Saturday 20 October 2012

The content is in the user, not the medium

When you develop content for e-learning you have to do the same as you would do for anything that's to be published. You worry about accuracy, precision, grammar, punctuation (if you're like that); about depth and breadth; about whether "it" says what you mean and so on. The "it" may be just words or animations or video or pictures or sounds or even all of those, so there are lots of things to worry about.

No-one would suggest that you shouldn't do that, especially if you are developing something that is trying to do justice to knowledge that you are trying to transfer. But there are a couple of problems. The first is a literacy thing - what you write ain't necessarily what they will read. I like saying (because it sounds cool) that content is transformed by use. Really that just means that different users will probably see different things. It's not rocket science, but it is a bit of an issue. It means that you have to be very brave to use behavioural objectives like After working through this module you will be able to ..." whatever.

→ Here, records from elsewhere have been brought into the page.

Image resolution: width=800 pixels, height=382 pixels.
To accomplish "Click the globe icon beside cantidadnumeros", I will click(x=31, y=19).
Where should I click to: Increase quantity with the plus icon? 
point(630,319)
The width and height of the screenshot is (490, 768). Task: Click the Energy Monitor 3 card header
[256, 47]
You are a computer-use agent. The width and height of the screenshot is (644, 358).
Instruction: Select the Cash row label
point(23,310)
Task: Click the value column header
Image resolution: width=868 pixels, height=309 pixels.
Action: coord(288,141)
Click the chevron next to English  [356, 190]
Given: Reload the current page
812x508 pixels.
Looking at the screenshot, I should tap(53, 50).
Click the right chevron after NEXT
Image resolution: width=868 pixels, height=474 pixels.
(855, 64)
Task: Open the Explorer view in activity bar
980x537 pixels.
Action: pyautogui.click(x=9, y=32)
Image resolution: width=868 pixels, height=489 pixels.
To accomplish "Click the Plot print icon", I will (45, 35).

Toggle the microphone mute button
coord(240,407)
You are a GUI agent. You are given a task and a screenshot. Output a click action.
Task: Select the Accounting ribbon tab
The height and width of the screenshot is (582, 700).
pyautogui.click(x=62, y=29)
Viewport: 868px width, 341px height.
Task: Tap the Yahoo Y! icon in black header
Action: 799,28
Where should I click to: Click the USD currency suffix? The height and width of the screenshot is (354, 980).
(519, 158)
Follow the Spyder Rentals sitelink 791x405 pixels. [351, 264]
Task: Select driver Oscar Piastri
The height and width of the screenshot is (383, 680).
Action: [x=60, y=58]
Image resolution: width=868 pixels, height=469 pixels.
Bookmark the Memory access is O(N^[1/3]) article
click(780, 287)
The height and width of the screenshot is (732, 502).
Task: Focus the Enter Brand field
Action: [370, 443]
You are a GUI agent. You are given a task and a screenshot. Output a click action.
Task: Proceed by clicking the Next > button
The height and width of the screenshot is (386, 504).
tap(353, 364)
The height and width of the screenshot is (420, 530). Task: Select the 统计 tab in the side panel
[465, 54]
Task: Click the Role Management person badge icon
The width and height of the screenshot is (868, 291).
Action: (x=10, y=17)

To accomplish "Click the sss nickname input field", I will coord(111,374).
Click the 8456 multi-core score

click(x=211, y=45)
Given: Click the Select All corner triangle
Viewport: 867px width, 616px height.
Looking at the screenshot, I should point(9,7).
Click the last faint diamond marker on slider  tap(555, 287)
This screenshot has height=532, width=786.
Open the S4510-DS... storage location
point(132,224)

Because of course there's no guarantee of that. Just as there is no  guarantee that what you said will "mean" what you thought it would, to each reader. Knowledge does not replicate itself  quite like that. It's a problem that has occupied philosophers for years but a lot of us e-learning types don't seem to worry about it much. Not enough, anyway.

I A Richards took the view (I think) that the job of the reader is to understand exactly what the text is getting across. That was way back in the 1920s. Even then, the intention of the author was not part of the toolkit - just the text itself, with all it's time-bound qualities because the way we write changes over time; with  all its cultural baggage and linguistic complexity. Even back then they were ditching the idea that the author is totally in charge of the meaning the reader picks up. Richards wrote a very influential book called The meaning of meaning so if you want to (think you) know what he really said, do read it. And there was an article published by someone called The meaning of the meaning of meaning but I can't find it and can't remember what it said.

So how are we supposed to teach anything with e-learning?